__Problem to work on__.
Search the records below for the word "logo". Pull out each line that has it.

** Data for this task follows **

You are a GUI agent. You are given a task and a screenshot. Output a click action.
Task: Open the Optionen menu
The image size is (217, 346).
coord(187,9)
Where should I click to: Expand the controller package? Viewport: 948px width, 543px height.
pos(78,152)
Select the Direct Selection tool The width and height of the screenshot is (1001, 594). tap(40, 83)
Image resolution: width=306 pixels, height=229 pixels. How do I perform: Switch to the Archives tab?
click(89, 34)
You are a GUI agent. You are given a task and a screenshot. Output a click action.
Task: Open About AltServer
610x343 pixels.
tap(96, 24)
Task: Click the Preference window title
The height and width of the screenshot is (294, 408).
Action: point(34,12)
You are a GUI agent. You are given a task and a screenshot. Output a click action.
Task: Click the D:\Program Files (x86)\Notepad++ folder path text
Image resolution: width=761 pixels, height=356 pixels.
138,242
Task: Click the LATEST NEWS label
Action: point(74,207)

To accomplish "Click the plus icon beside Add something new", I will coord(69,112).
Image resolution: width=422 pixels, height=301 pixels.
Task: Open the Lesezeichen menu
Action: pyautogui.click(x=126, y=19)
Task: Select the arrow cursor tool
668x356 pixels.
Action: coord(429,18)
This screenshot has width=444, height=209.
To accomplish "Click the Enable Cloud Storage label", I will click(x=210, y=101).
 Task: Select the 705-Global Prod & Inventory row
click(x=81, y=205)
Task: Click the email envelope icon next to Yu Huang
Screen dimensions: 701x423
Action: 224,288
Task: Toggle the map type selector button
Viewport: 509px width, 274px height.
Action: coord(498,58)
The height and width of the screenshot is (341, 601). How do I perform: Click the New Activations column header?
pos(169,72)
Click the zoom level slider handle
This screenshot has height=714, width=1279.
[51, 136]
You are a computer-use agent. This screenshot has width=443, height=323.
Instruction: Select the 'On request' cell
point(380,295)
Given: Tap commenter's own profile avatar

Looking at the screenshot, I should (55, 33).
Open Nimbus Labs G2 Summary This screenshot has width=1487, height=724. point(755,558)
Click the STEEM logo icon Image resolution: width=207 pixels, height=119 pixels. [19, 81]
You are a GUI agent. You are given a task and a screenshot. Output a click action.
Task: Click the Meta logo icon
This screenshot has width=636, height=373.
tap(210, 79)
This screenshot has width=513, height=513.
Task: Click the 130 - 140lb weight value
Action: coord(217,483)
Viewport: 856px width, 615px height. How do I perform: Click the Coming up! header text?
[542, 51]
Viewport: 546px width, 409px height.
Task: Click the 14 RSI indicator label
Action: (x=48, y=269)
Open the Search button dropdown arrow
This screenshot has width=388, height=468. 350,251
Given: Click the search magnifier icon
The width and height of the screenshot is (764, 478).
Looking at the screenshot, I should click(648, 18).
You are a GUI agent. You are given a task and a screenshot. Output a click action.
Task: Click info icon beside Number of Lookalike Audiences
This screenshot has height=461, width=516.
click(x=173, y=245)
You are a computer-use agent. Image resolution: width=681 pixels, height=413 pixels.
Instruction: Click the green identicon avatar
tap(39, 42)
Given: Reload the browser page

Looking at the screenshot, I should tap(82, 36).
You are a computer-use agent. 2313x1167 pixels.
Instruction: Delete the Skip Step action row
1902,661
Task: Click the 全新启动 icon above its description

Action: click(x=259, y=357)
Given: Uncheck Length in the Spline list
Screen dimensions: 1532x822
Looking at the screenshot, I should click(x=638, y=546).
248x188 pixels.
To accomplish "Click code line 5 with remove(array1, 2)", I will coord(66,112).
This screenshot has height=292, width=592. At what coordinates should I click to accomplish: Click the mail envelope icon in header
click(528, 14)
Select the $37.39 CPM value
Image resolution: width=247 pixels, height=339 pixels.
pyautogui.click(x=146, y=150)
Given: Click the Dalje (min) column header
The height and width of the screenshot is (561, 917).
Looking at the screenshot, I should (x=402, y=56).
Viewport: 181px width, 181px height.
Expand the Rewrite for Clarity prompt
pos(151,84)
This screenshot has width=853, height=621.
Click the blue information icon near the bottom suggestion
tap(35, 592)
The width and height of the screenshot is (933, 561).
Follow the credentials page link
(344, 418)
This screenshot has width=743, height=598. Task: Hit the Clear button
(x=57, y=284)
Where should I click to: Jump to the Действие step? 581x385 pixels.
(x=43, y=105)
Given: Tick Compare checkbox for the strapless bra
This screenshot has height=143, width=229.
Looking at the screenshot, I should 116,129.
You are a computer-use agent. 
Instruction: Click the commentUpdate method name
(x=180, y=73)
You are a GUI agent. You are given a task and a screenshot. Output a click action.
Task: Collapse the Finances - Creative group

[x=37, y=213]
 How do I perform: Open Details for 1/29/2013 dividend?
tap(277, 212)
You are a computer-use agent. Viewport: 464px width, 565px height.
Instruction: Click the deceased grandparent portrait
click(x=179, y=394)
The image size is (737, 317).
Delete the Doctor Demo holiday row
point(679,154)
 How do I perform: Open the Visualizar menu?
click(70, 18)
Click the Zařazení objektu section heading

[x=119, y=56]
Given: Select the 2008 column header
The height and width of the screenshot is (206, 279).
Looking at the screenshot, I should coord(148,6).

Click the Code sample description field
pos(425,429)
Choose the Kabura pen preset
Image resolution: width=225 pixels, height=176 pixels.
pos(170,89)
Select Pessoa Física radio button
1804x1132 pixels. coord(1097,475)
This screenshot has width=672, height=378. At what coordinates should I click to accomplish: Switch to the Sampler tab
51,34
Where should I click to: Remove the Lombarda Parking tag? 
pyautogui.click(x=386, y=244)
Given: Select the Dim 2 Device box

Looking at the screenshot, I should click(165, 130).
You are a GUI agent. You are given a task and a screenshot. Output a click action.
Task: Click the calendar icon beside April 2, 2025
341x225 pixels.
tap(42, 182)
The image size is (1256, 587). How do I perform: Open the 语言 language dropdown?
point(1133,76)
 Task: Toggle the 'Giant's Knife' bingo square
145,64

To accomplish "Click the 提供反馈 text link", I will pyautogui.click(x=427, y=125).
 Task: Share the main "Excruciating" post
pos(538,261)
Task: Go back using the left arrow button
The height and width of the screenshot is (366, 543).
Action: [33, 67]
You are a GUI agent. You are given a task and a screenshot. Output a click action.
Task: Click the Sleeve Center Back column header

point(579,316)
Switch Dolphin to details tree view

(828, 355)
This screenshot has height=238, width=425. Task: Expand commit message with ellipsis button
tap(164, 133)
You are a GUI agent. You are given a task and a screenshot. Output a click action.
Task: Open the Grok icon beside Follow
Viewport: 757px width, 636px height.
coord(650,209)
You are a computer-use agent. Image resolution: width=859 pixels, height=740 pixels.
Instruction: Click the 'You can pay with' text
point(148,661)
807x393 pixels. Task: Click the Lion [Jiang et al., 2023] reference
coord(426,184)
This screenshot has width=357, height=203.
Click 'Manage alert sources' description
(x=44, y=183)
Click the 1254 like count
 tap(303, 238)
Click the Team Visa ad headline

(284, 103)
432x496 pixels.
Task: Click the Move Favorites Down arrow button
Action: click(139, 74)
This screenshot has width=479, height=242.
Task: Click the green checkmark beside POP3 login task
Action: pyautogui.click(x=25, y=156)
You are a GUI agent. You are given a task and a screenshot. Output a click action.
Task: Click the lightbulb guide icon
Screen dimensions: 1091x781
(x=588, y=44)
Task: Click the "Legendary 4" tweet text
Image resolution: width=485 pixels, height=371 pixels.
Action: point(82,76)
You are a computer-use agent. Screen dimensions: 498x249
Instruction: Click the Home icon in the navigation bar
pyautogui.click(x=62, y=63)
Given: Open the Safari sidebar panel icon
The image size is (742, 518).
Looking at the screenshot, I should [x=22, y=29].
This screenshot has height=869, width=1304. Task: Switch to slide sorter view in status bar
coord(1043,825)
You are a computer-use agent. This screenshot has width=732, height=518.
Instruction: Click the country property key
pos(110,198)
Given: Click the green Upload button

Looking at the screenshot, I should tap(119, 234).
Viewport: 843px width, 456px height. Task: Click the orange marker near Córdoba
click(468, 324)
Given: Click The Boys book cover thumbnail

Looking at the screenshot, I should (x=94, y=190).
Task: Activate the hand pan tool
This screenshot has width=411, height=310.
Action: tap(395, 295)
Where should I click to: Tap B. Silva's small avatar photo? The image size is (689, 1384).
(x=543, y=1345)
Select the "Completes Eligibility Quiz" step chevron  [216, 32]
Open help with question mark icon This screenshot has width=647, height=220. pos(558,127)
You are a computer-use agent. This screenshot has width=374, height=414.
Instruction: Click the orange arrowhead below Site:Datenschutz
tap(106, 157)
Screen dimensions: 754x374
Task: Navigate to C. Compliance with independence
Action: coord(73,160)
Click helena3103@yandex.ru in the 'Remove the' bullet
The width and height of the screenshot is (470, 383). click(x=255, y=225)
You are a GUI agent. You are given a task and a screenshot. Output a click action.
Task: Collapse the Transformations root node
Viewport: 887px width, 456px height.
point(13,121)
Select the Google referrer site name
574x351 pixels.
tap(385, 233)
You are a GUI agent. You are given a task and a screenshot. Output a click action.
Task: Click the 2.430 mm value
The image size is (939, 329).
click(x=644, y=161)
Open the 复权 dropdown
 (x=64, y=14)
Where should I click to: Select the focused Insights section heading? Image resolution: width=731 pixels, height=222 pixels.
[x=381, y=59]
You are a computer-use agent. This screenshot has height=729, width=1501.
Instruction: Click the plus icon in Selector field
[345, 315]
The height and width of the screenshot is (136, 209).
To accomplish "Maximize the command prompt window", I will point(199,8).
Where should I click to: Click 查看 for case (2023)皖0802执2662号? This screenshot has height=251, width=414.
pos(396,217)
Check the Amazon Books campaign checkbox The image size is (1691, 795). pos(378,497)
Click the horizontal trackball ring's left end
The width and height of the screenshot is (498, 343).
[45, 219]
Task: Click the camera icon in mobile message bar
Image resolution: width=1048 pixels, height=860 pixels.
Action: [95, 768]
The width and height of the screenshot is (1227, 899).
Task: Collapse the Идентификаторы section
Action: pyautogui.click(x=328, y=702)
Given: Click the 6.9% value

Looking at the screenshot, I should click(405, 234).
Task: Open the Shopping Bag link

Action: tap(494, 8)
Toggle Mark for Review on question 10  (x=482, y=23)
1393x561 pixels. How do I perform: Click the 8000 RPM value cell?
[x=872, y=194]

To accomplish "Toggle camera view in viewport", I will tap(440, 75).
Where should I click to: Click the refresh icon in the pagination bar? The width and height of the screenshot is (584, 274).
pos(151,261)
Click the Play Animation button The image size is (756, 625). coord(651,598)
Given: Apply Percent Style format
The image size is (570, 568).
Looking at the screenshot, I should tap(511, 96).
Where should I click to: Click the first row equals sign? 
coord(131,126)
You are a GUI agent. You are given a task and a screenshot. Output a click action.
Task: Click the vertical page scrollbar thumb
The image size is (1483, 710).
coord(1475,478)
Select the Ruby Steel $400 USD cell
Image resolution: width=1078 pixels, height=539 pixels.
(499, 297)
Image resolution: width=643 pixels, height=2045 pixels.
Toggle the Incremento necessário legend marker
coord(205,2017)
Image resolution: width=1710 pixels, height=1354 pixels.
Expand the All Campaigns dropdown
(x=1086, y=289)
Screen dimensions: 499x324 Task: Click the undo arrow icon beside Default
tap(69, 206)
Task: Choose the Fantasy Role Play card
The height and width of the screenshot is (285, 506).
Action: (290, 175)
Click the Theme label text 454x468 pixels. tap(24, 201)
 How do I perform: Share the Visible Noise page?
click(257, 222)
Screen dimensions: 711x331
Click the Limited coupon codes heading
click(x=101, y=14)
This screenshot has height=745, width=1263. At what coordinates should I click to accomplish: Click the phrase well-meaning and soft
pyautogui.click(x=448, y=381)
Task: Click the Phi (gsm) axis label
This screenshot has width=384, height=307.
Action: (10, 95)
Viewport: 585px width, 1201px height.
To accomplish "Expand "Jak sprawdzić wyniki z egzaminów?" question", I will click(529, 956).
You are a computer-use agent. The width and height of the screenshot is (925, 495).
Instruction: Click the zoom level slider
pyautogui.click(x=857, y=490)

** End of Data for this task **

__Solved problem__.
Click the STEEM logo icon Image resolution: width=207 pixels, height=119 pixels. [19, 81]
Task: Click the Meta logo icon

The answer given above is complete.